# Problem details
Write out, without changes, everything in the material from the line containing "This screenshot has width=1110, height=576." down to the line containing "The width and height of the screenshot is (1226, 817).", including both of those lines.

# Records for the exercise

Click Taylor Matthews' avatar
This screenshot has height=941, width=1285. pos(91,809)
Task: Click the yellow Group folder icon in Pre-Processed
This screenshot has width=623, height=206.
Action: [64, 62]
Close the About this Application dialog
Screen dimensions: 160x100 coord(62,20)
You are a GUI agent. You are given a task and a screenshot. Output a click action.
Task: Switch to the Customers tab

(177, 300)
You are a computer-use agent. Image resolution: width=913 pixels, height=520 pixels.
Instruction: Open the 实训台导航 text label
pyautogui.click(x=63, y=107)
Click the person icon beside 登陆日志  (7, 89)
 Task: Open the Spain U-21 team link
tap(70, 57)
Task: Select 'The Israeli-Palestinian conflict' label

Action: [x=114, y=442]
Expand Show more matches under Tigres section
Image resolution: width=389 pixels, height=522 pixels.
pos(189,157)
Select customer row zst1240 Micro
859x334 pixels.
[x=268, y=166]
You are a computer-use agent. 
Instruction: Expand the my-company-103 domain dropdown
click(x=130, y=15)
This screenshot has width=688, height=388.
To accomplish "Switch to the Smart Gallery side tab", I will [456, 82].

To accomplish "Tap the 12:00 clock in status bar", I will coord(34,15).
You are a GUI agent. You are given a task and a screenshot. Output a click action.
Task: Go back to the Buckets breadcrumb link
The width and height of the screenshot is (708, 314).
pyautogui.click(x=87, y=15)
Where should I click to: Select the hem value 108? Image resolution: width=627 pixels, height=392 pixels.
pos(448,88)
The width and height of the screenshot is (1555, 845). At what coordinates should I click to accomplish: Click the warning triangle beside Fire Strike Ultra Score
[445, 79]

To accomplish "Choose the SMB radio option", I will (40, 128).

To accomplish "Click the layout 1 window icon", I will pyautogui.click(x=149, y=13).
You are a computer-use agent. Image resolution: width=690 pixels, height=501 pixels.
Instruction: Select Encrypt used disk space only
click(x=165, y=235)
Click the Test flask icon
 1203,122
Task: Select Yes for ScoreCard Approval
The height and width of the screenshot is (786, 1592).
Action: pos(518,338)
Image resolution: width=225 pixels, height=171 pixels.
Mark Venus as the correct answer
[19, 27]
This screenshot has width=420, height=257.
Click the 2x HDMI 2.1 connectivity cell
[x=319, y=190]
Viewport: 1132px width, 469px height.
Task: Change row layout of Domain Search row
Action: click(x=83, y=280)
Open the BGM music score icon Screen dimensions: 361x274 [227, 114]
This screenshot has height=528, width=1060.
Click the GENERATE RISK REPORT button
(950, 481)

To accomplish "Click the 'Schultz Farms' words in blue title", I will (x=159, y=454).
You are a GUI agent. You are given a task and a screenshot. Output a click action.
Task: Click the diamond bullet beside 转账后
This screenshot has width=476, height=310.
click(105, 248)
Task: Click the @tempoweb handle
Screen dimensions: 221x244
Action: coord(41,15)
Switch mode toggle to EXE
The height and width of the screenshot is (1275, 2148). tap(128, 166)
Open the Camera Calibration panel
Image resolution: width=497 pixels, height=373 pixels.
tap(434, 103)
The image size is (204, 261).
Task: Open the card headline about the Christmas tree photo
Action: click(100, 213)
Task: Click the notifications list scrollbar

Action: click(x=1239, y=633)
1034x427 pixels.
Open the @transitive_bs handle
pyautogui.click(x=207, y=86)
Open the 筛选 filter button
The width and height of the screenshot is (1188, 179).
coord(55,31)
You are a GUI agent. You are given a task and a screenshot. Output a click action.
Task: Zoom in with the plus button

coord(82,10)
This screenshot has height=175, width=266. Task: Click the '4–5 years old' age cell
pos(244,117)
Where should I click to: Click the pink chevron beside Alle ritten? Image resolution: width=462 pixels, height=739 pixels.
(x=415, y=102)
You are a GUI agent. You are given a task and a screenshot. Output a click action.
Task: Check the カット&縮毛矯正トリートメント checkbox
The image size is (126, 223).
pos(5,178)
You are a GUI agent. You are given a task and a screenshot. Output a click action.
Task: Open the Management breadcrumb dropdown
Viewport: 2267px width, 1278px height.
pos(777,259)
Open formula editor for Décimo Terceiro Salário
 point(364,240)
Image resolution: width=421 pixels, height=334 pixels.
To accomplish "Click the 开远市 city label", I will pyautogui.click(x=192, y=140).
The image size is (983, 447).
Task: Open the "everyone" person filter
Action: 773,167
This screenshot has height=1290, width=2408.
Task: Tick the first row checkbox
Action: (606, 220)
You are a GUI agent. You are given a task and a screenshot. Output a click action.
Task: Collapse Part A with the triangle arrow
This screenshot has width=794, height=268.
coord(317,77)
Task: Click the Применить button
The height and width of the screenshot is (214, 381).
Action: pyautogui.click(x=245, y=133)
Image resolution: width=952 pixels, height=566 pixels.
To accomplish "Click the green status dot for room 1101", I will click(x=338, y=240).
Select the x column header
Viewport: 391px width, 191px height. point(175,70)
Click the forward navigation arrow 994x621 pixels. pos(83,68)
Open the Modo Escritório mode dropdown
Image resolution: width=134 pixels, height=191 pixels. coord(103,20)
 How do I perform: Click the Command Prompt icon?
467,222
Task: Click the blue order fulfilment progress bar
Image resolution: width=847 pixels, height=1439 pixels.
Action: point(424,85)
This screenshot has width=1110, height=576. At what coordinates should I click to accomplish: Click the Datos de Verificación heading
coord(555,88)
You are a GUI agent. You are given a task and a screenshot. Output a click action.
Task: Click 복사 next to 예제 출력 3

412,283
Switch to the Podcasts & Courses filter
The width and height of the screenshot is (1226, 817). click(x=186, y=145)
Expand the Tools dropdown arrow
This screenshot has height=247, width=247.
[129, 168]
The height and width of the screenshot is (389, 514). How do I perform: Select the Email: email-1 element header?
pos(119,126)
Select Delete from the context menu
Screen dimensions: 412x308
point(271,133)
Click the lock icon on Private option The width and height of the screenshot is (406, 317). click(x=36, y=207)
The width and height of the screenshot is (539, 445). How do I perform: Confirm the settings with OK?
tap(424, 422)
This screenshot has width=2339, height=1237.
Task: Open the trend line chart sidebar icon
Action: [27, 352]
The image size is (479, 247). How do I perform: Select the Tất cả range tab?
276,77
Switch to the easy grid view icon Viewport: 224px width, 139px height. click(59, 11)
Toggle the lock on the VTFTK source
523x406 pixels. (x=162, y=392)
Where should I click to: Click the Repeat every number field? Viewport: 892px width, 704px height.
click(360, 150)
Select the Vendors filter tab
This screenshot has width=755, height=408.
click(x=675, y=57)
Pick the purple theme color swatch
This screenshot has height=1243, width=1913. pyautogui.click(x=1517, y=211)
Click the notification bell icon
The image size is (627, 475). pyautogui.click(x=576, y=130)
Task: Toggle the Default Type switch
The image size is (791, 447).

# Right answer
This screenshot has width=1110, height=576. At what coordinates should I click to accomplish: Click the Datos de Verificación heading
coord(555,88)
You are a GUI agent. You are given a task and a screenshot. Output a click action.
Task: Click 복사 next to 예제 출력 3

412,283
Switch to the Podcasts & Courses filter
The width and height of the screenshot is (1226, 817). click(x=186, y=145)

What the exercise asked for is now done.